俳優の藤木直人が、WOWOWにて7月から放送される『連続ドラマW 黒鳥の湖』で主演を務めることが決まった。WOWOWのドラマへの出演は17年ぶりとなる。

 宇佐美まことの小説『黒鳥の湖』(祥伝社)をドラマ化する本作は、人間の悪を描くミステリー。かつて卑劣な手段で財産を得た男は、美しい妻と娘と幸せに暮らしていたが、やがて因果が巡って災いがもたらされる…。全ては自らが過去に犯した罪の報いなのか―︖ 原作者の宇佐見は、『愚者の毒』で日本推理作家賞を受賞し、その後もミステリー小説を次々に発表している人気急上昇中の作家のひとりで、作品の映像化は本作が初となる。

 藤木は、“ザイゼンコーポレーション”の社長で、過去の過ちに罪悪感を感じながら次第にほんろうされていく主人公・財前彰太を演じる。共演陣は、彰太の妻で、事件に巻き込まれていく中で過去の秘密が明らかになる財前由布子役に吉瀬美智子。寺の住職の息子で、由布子が参加した“瞑想の会”を開く若院役に、WOWOWのドラマ初出演となる三宅健。若院の母親で、由布子の精神的な支えになり、良き相談相手となる大黒様役に財前直見。
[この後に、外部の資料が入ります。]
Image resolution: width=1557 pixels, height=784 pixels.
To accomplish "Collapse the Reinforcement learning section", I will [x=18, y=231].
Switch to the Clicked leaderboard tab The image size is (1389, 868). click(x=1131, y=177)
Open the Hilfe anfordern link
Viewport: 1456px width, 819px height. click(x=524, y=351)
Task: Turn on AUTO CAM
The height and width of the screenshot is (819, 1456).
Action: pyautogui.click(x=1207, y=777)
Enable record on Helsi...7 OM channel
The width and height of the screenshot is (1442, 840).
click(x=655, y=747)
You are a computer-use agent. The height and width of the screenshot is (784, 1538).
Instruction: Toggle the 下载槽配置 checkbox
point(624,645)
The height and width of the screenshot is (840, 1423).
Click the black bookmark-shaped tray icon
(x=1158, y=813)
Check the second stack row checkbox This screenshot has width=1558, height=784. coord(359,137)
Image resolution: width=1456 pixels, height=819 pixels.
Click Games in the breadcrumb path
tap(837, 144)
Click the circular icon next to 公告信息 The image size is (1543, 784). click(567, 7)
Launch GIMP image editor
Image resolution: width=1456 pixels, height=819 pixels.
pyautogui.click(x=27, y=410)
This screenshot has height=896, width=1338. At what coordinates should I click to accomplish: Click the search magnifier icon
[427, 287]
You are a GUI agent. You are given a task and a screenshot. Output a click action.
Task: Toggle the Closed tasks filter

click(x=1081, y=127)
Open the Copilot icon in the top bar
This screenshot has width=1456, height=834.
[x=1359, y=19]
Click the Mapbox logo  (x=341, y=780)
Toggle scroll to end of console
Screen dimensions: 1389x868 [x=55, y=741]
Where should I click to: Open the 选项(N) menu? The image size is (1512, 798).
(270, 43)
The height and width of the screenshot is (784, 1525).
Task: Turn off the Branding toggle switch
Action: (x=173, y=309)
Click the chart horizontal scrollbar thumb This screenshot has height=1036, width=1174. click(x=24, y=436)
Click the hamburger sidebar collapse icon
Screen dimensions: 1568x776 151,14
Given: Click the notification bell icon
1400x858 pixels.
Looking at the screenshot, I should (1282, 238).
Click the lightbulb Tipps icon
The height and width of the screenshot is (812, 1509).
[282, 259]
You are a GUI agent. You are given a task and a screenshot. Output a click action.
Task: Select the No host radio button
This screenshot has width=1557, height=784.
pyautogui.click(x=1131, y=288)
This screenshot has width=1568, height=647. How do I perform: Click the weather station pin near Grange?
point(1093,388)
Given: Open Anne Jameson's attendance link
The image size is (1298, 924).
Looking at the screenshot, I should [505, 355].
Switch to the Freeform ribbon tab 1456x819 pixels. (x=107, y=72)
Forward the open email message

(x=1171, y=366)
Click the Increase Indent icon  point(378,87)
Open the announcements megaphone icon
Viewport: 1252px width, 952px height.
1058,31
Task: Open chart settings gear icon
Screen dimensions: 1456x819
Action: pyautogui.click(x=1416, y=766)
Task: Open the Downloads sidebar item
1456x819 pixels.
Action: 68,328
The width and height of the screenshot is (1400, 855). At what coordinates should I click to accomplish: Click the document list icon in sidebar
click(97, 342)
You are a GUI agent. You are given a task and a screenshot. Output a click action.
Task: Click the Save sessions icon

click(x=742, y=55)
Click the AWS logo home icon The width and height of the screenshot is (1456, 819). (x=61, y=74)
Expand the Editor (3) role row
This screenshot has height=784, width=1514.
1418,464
 何もかもが似過ぎている…。若い女性が拉致され、持ち物が次から次へと家族のもとに送られてくるという事件が発生する。ザイゼンコーポレーションの社長、財前彰太(藤木)は、興信所の調査員をしていた18年前に、谷岡という男性から、娘が拉致されワンピースの切れ端や切り刻んだ下着、剥がされた爪や写真が送られてきたという事件の調査を依頼された過去があった。今になって似たような事件が起き、財前は動揺する。

 今の華々しい生活があるのは、財前がその事件を利用して大きな“細工”をしたからだった。財前の“細工”により、18年前には真犯人は逮捕されなかった。そして今、その犯人が18年の時を経て、また動き出している…︖そんな中、財前の愛娘・美華が行方不明になり、持ち物が送られてくる。18年前の“細工”のバチが当たったのだ…。そう思う財前。さらに、独自に調べを進めるうちに、妻・由布子(吉瀬)の過去を知ることになり…。

 久々のWOWOWドラマ出演となる藤木は「WOWOWで『宿命』というドラマをやらせてもらったのがもう17年前。主人公彰太の過去の事件とほぼ同じくらい前(笑)。スケジュールはハードになりそうですし、今の世の中の状況もとても大変ですが、まずはしっかりと毎日健康体で撮影に臨みたいと思います」と意気込む。

 WOWOWのドラマ初出演となる三宅は「ドラマでミステリー作品に出演させて頂くのは今回が初めてなので、これまで⾒せたことのなかった⾃分をお⾒せできるのではないかと思いました。また、WOWOWでは初めてのドラマ出演になりますので楽しみにしております」とコメントを寄せている。

 『連続ドラマW 黒鳥の湖』は、WOWOWにて7月より放送・配信スタート。全5話。